Centinaia di persone, tra cui tante donne e uomini senza fissa dimora, hanno riempito stamattina la basilica di Santa Maria in Trastevere. La celebrazione della Comunità di Sant’Egidio ricordava tutti gli “amici di strada” che hanno perso la vita spesso nell’abbandono, nella solitudine, nella povertà, ai quali la Comunità si è fatta prossima attraverso il servizio delle mense, l’accoglienza, l’aiuto quotidiano.
Sono oltre duecento i nomi ricordati durante la liturgia, mentre per ognuno di essi veniva accesa una candela nei grand i braceri dorati accanto all’altare della basilica romana. Analoghe cerimonie si svolgono in questi giorni nei luoghi - in Italia e all’estero – in cui la Comunità di Sant’Egidio vive ed è vicina a chi vive e muore senza dimora. (guarda la lista).
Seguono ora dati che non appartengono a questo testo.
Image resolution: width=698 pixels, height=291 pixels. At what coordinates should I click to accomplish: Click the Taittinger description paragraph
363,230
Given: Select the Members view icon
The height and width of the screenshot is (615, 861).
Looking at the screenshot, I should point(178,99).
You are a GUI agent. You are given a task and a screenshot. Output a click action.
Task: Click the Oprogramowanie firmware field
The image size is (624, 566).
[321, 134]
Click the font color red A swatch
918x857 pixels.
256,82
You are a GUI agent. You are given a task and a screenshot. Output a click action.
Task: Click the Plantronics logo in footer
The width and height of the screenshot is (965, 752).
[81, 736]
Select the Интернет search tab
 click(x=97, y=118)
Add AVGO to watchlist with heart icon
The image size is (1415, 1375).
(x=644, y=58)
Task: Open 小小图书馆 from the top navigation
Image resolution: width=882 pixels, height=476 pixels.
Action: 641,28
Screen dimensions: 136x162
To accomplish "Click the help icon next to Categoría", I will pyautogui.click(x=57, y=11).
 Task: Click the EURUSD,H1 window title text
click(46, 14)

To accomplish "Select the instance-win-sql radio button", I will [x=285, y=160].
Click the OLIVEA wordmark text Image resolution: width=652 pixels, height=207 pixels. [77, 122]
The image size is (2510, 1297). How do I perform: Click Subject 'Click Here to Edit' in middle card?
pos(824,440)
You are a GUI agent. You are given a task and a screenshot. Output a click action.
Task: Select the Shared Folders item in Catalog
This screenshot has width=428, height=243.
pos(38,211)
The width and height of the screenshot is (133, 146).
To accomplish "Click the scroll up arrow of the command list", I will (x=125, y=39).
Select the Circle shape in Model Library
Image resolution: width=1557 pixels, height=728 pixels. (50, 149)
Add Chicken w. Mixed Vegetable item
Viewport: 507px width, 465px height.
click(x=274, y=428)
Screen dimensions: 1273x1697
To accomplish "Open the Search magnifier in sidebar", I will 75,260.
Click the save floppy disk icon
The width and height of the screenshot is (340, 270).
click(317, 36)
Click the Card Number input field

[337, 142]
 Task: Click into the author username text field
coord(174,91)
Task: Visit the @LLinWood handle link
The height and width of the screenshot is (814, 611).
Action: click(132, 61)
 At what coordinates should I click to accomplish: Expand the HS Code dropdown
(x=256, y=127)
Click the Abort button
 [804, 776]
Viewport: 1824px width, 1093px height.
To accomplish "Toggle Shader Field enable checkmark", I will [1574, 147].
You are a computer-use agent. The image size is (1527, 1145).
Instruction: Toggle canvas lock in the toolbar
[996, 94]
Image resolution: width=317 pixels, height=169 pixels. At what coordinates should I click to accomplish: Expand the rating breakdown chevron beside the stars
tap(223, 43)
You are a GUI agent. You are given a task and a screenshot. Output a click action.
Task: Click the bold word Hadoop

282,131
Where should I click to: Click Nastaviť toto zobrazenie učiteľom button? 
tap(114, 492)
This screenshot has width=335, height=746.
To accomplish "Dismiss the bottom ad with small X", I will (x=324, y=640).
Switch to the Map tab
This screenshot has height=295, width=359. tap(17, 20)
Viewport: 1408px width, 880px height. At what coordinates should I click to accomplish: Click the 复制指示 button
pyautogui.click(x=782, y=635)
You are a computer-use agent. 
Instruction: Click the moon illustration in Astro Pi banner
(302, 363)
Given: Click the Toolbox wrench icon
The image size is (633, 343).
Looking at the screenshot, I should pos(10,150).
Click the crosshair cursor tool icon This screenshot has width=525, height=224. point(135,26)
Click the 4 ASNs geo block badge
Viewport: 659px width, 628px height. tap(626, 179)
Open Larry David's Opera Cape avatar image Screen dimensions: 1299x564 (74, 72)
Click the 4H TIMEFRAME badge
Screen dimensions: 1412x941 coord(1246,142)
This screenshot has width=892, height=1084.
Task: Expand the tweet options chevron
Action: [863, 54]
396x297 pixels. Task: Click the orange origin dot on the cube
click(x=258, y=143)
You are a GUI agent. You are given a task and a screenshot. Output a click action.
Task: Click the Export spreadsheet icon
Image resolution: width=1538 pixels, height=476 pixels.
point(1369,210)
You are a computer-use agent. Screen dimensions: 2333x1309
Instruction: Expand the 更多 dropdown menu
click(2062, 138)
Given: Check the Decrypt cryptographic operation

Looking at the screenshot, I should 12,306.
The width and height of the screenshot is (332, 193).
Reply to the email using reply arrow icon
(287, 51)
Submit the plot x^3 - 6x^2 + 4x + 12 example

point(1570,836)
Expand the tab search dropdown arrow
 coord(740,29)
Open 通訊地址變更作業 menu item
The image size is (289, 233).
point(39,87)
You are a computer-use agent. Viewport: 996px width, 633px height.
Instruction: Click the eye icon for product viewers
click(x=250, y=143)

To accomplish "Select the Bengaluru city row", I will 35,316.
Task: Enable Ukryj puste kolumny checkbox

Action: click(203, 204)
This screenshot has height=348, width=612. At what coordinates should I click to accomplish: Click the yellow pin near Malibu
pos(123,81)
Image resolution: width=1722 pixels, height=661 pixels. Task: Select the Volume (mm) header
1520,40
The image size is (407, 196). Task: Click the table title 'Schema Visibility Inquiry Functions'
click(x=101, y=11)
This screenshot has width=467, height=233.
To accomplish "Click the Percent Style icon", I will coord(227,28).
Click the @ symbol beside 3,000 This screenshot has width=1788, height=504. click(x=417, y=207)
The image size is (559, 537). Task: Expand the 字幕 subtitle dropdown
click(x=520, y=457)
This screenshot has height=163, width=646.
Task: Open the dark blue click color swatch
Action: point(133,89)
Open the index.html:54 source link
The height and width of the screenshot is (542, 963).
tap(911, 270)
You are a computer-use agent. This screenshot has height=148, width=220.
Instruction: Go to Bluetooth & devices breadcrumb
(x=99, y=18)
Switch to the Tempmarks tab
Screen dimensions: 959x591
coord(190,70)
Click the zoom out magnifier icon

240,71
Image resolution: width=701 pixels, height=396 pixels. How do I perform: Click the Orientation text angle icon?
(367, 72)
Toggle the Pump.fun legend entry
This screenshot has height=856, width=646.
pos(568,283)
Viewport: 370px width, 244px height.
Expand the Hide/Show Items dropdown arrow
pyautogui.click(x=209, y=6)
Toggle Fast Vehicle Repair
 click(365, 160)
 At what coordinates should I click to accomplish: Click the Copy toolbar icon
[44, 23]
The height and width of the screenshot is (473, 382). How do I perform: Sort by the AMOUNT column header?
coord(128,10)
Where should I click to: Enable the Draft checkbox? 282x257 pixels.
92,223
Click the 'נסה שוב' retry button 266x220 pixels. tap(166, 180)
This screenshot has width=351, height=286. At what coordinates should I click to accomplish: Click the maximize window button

L’iniziativa è partita dal ricordo di una anziana donna romana, Modesta Valenti, senza dimora, che si rifugiava la notte per dormire presso la stazione Termini. Era il 31 gennaio 1983, quando ebbe un malore e morì dopo ore di agonia senza soccorsi perché l’equipaggio di un’ambulanza si rifiutò di prenderla a bordo: a causa delle condizioni in cui viveva, era sporca.
“Ricordare Modesta Valenti – ha detto il fondatore della Comunità di Sant’Egidio, Andrea Riccardi – è importante per i senza fissa dimora, ma anche per chi ha una casa, perché è un simbolo di riconciliazione per l’intera città di Roma e per l’Italia, in un periodo di crisi, come l’attuale, nel quale registriamo il raddoppio delle presenze di poveri ai pranzi di Natale che organizziamo ogni anno”.
Commentando nell’omelia il passo del Vangelo di Marco che narra la guarigione di un indemoniato, don Vittorio Ianari ha detto che lo “spirito impuro” che occorre scacciare dall’esistenza degli uomini di oggi è “lo spirito della rassegnazione che ci induce ad accettare supinamente il corso delle cose senza intervenire per modificarle in meglio”.
Al termine della celebrazione, tutti i presenti hanno partecipato ad un pranzo offerto dalla Comunità di Sant'Egidio nei locali della Basilica.